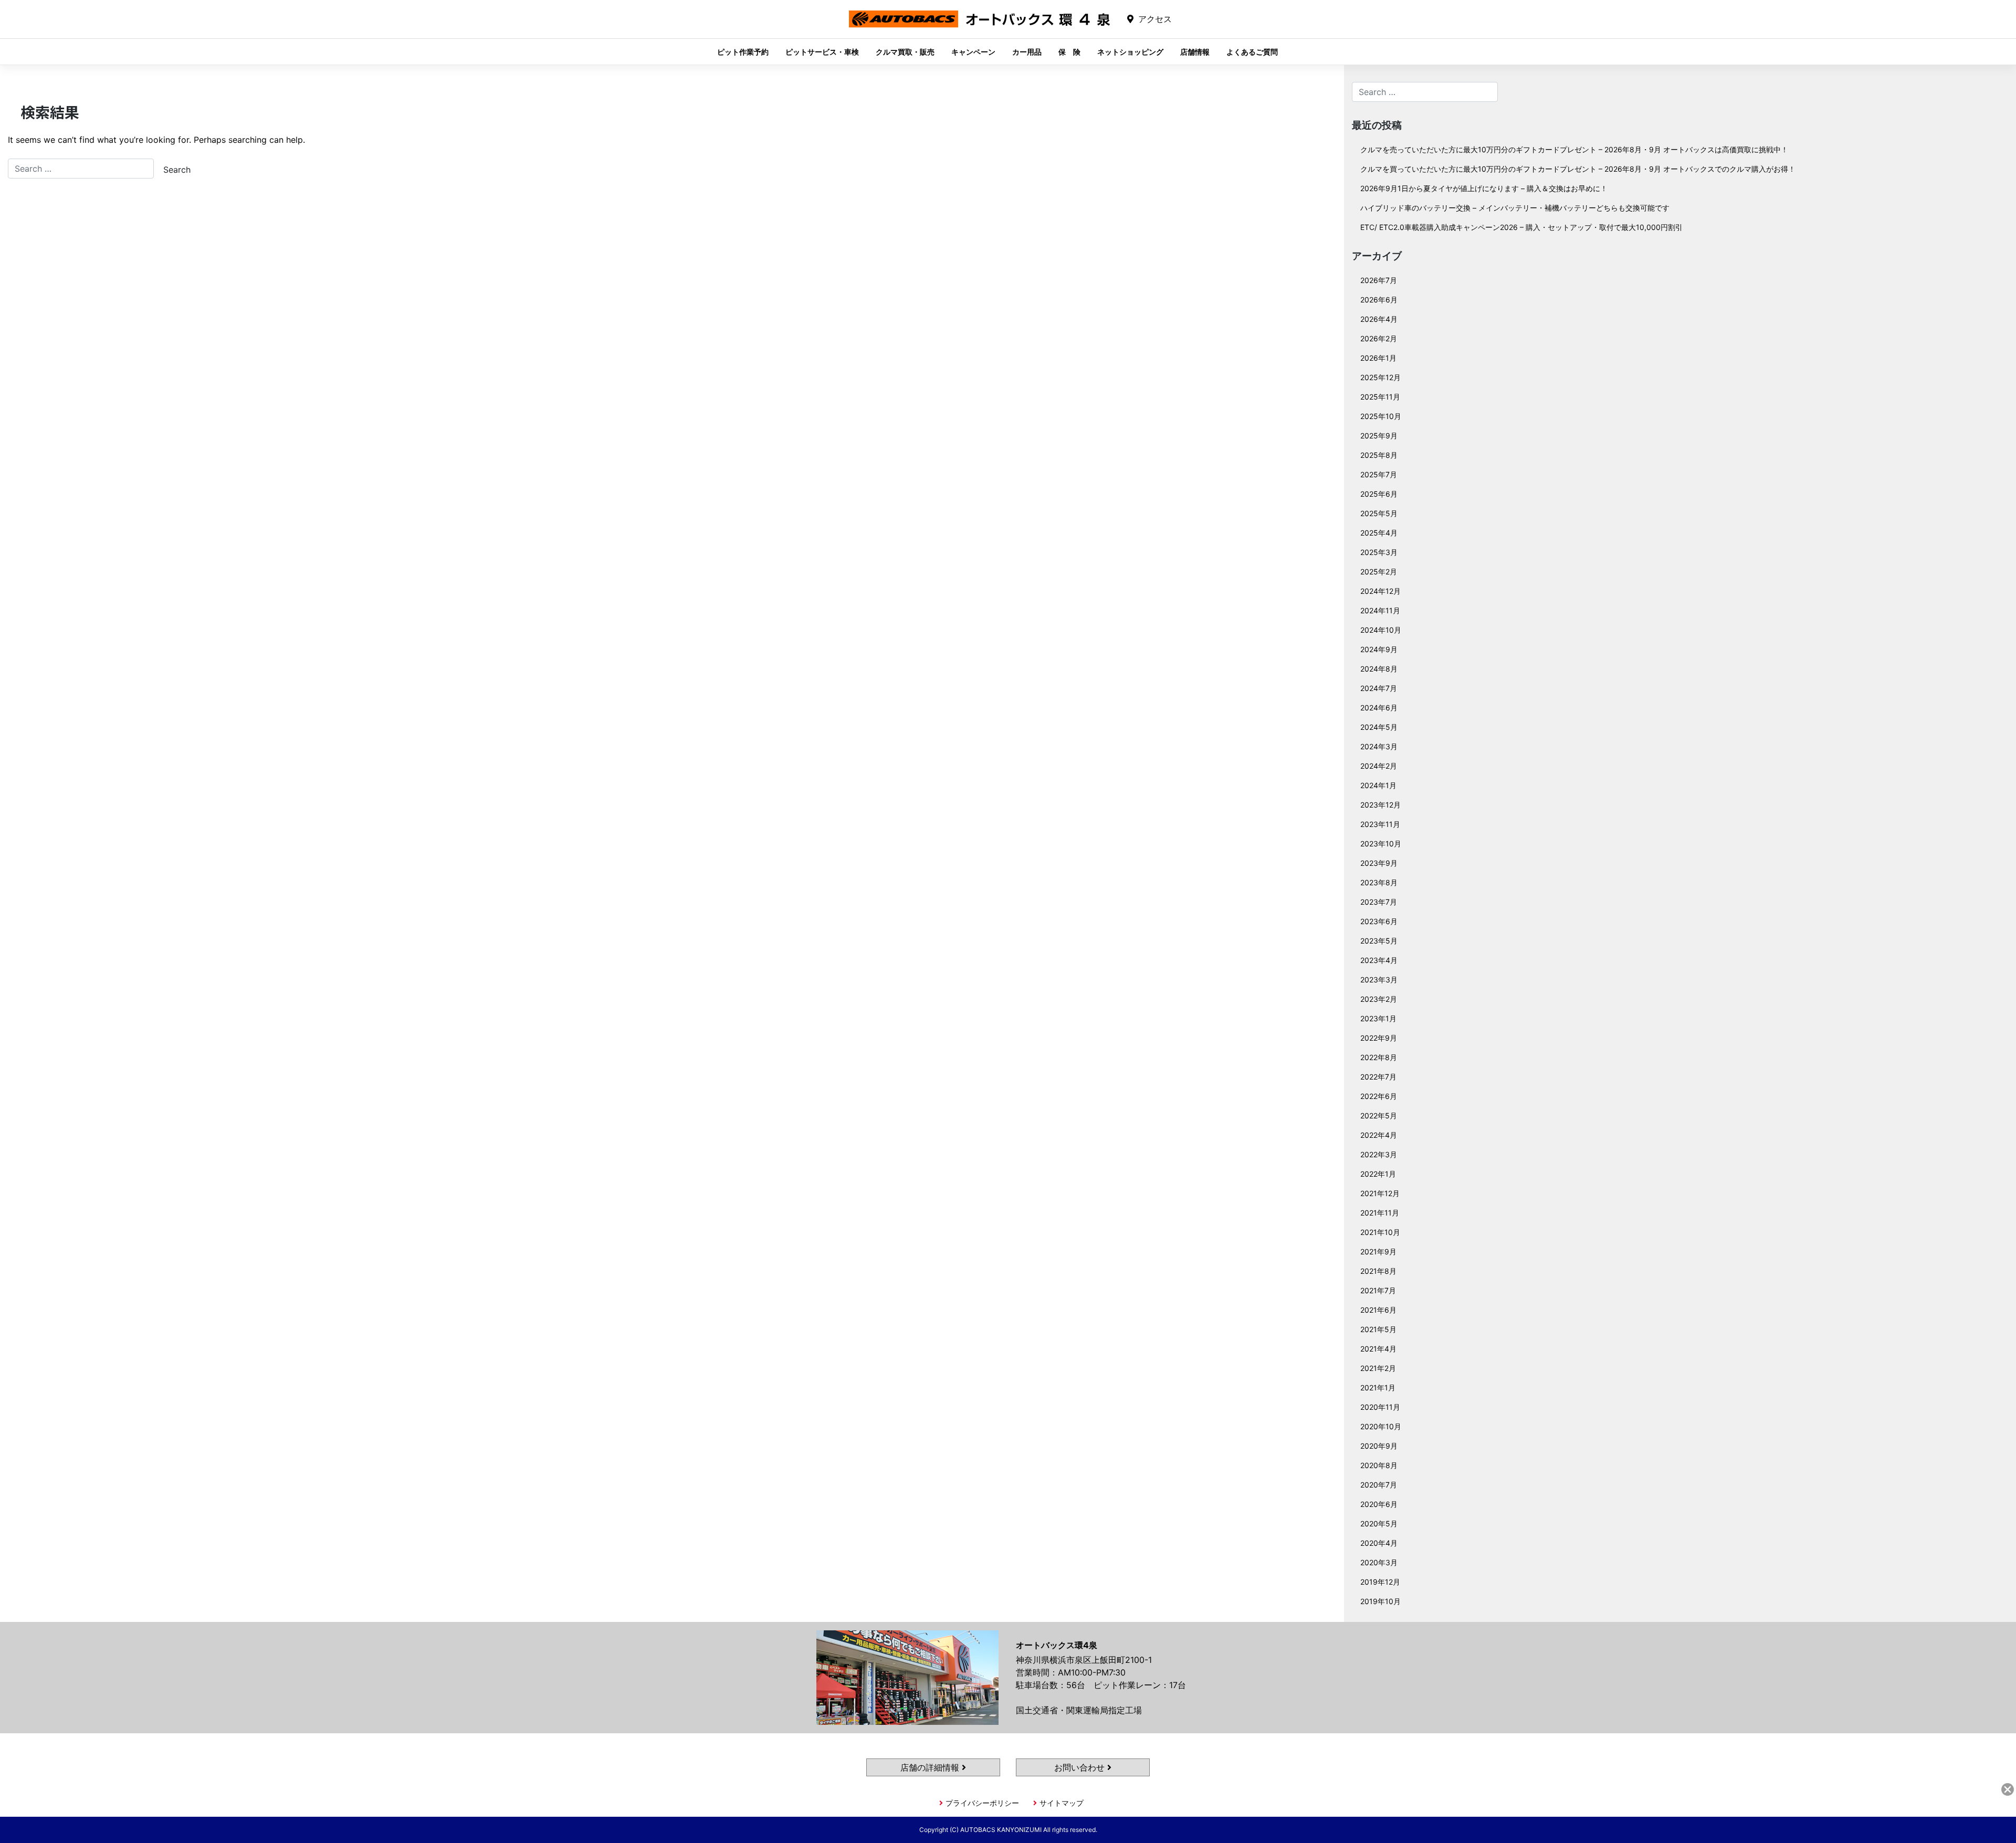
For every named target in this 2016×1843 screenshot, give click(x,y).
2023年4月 (1379, 960)
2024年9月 (1379, 649)
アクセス (1155, 19)
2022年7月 (1378, 1076)
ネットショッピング (1130, 51)
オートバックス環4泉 (979, 27)
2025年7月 (1378, 474)
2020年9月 (1379, 1445)
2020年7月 (1378, 1484)
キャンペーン (973, 51)
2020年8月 (1379, 1465)
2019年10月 (1380, 1601)
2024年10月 (1380, 629)
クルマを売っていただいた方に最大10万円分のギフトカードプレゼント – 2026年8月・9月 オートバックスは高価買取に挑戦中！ (1574, 149)
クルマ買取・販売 (905, 51)
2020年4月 (1379, 1542)
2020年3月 (1379, 1562)
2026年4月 (1379, 319)
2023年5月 (1379, 940)
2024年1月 (1378, 785)
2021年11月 (1379, 1212)
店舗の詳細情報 (931, 1767)
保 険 (1069, 51)
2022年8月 (1378, 1057)
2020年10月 (1380, 1426)
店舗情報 (1195, 51)
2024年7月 (1378, 688)
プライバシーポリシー (982, 1802)
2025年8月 (1379, 455)
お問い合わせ (1080, 1767)
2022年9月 (1378, 1037)
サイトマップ (1062, 1802)
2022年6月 (1378, 1096)
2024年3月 (1379, 746)
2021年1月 (1377, 1387)
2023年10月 (1380, 843)
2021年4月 (1378, 1348)
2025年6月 (1379, 493)
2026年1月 (1378, 357)
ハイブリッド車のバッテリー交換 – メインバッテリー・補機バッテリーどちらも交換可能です (1515, 207)
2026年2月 (1378, 338)
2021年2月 (1378, 1368)
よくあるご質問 (1252, 51)
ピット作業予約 (743, 51)
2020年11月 (1380, 1406)
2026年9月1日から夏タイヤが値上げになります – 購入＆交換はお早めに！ (1484, 188)
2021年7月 (1378, 1290)
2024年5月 (1379, 726)
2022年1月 (1378, 1173)
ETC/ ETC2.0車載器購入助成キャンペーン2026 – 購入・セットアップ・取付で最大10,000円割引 (1521, 227)
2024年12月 (1380, 591)
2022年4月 (1378, 1134)
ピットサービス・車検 (822, 51)
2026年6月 (1379, 299)
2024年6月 (1379, 707)
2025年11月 (1380, 396)
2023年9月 (1379, 862)
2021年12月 (1380, 1193)
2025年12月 (1380, 377)
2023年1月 (1378, 1018)
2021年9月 (1378, 1251)
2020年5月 (1379, 1523)
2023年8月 (1379, 882)
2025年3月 (1379, 552)
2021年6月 (1378, 1309)
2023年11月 (1380, 824)
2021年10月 (1380, 1232)
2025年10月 (1380, 416)
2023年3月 (1379, 979)
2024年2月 (1378, 765)
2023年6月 (1379, 921)
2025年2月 (1378, 571)
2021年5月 (1378, 1329)
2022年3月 (1378, 1154)
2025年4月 (1379, 532)
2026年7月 (1378, 280)
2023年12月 (1380, 804)
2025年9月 (1379, 435)
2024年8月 (1379, 668)
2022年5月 (1378, 1115)
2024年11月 (1380, 610)
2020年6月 (1379, 1504)
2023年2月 (1378, 998)
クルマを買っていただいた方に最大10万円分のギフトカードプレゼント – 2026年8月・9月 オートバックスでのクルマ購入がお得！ (1578, 168)
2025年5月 (1379, 513)
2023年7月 (1378, 901)
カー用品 (1027, 51)
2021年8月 (1378, 1270)
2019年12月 (1380, 1581)
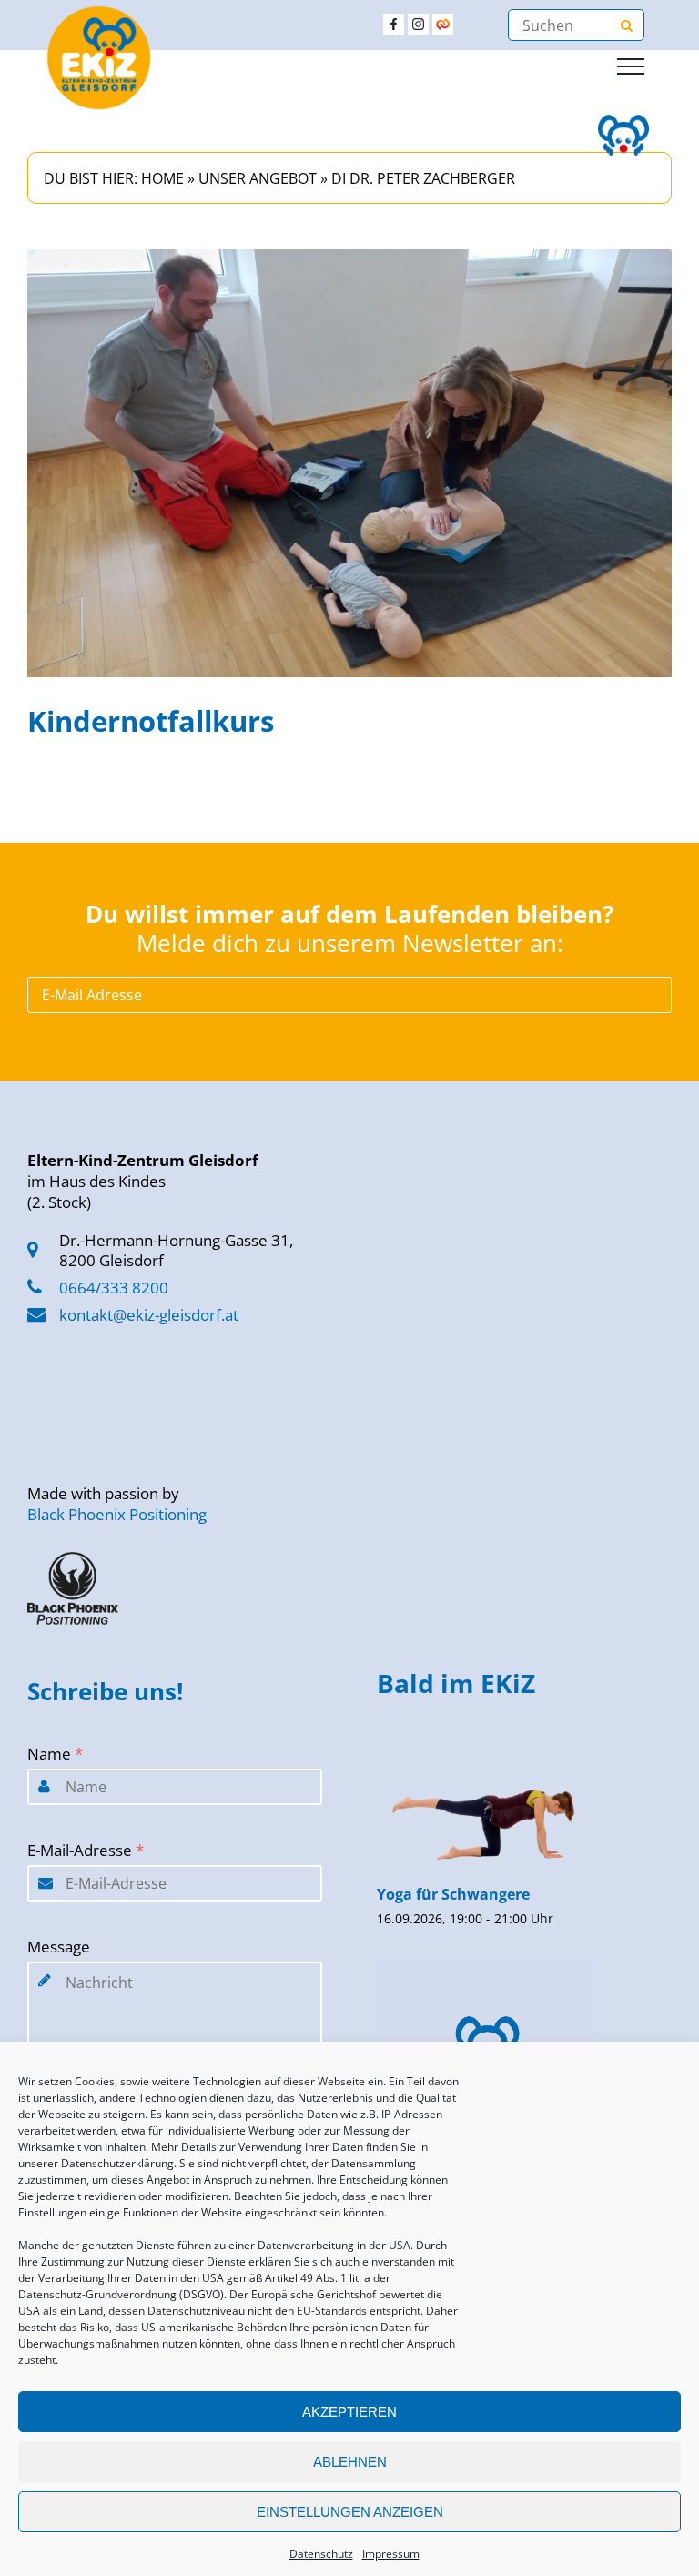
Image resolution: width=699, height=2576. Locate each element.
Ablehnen (350, 2462)
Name (55, 1753)
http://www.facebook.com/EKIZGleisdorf (393, 24)
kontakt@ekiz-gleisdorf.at (148, 1314)
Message (58, 1946)
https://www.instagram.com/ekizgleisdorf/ (418, 24)
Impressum (391, 2553)
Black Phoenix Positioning (117, 1514)
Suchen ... (626, 25)
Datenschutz (321, 2553)
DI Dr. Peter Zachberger (423, 178)
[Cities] (442, 24)
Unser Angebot (257, 178)
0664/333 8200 (113, 1287)
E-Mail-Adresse (85, 1850)
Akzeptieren (349, 2411)
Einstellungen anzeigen (350, 2512)
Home (162, 178)
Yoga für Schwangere (453, 1894)
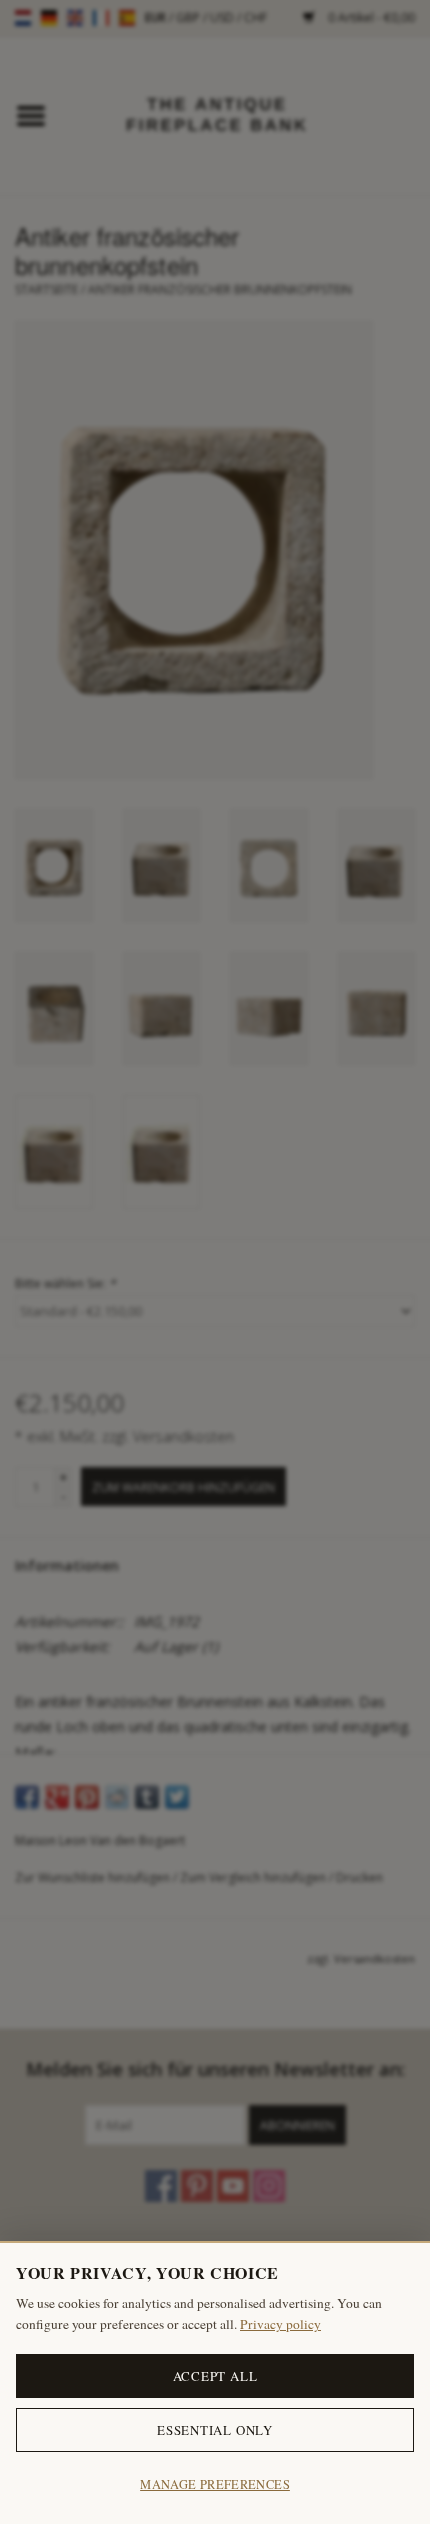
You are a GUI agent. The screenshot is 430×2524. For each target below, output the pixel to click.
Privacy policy (280, 2324)
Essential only (215, 2430)
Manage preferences (215, 2484)
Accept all (215, 2376)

━━━━

## Problem to work on
Print each of the records above exactly as written, leaving no picture in the copy.

## The answer
For every named target in this 2016×1843 screenshot, give click(x,y).
2023年4月 (1379, 960)
2024年9月 (1379, 649)
アクセス (1155, 19)
2022年7月 (1378, 1076)
ネットショッピング (1130, 51)
オートバックス環4泉 (979, 27)
2025年7月 (1378, 474)
2020年9月 (1379, 1445)
2020年7月 (1378, 1484)
キャンペーン (973, 51)
2020年8月 (1379, 1465)
2019年10月 (1380, 1601)
2024年10月 (1380, 629)
クルマを売っていただいた方に最大10万円分のギフトカードプレゼント – 2026年8月・9月 オートバックスは高価買取に挑戦中！ (1574, 149)
クルマ買取・販売 (905, 51)
2020年4月 (1379, 1542)
2020年3月 (1379, 1562)
2026年4月 (1379, 319)
2023年5月 (1379, 940)
2024年1月 (1378, 785)
2021年11月 (1379, 1212)
店舗の詳細情報 (931, 1767)
保 険 (1069, 51)
2022年8月 (1378, 1057)
2020年10月 (1380, 1426)
店舗情報 (1195, 51)
2024年7月 (1378, 688)
プライバシーポリシー (982, 1802)
2025年8月 (1379, 455)
お問い合わせ (1080, 1767)
2022年9月 (1378, 1037)
サイトマップ (1062, 1802)
2022年6月 (1378, 1096)
2024年3月 (1379, 746)
2021年1月 (1377, 1387)
2023年10月 (1380, 843)
2021年4月 (1378, 1348)
2025年6月 (1379, 493)
2026年1月 (1378, 357)
ハイブリッド車のバッテリー交換 – メインバッテリー・補機バッテリーどちらも交換可能です (1515, 207)
2026年2月 (1378, 338)
2021年2月 (1378, 1368)
よくあるご質問 (1252, 51)
ピット作業予約 (743, 51)
2020年11月 (1380, 1406)
2026年9月1日から夏タイヤが値上げになります – 購入＆交換はお早めに！ (1484, 188)
2021年7月 (1378, 1290)
2024年5月 (1379, 726)
2022年1月 (1378, 1173)
ETC/ ETC2.0車載器購入助成キャンペーン2026 – 購入・セットアップ・取付で最大10,000円割引 (1521, 227)
2024年12月 (1380, 591)
2022年4月 (1378, 1134)
ピットサービス・車検 (822, 51)
2026年6月 (1379, 299)
2024年6月 (1379, 707)
2025年11月 (1380, 396)
2023年9月 (1379, 862)
2021年12月 (1380, 1193)
2025年12月 (1380, 377)
2023年1月 (1378, 1018)
2021年9月 (1378, 1251)
2020年5月 (1379, 1523)
2023年8月 (1379, 882)
2025年3月 (1379, 552)
2021年6月 (1378, 1309)
2023年11月 (1380, 824)
2021年10月 (1380, 1232)
2025年10月 (1380, 416)
2023年3月 (1379, 979)
2024年2月 (1378, 765)
2023年6月 (1379, 921)
2025年2月 (1378, 571)
2021年5月 (1378, 1329)
2022年3月 (1378, 1154)
2025年4月 (1379, 532)
2026年7月 (1378, 280)
2023年12月 (1380, 804)
2025年9月 (1379, 435)
2024年8月 (1379, 668)
2022年5月 (1378, 1115)
2024年11月 (1380, 610)
2020年6月 (1379, 1504)
2023年2月 (1378, 998)
クルマを買っていただいた方に最大10万円分のギフトカードプレゼント – 2026年8月・9月 オートバックスでのクルマ購入がお得！ (1578, 168)
2025年5月 (1379, 513)
2023年7月 (1378, 901)
カー用品 (1027, 51)
2021年8月 (1378, 1270)
2019年12月 (1380, 1581)
Image resolution: width=699, height=2576. Locate each element.
Ablehnen (350, 2462)
Name (55, 1753)
http://www.facebook.com/EKIZGleisdorf (393, 24)
kontakt@ekiz-gleisdorf.at (148, 1314)
Message (58, 1946)
https://www.instagram.com/ekizgleisdorf/ (418, 24)
Impressum (391, 2553)
Black Phoenix Positioning (117, 1514)
Suchen ... (626, 25)
Datenschutz (321, 2553)
DI Dr. Peter Zachberger (423, 178)
[Cities] (442, 24)
Unser Angebot (257, 178)
0664/333 8200 (113, 1287)
E-Mail-Adresse (85, 1850)
Akzeptieren (349, 2411)
Einstellungen anzeigen (350, 2512)
Home (162, 178)
Yoga für Schwangere (453, 1894)
You are a GUI agent. The screenshot is 430×2524. For each target below, output the pixel to click.
Privacy policy (280, 2324)
Essential only (215, 2430)
Manage preferences (215, 2484)
Accept all (215, 2376)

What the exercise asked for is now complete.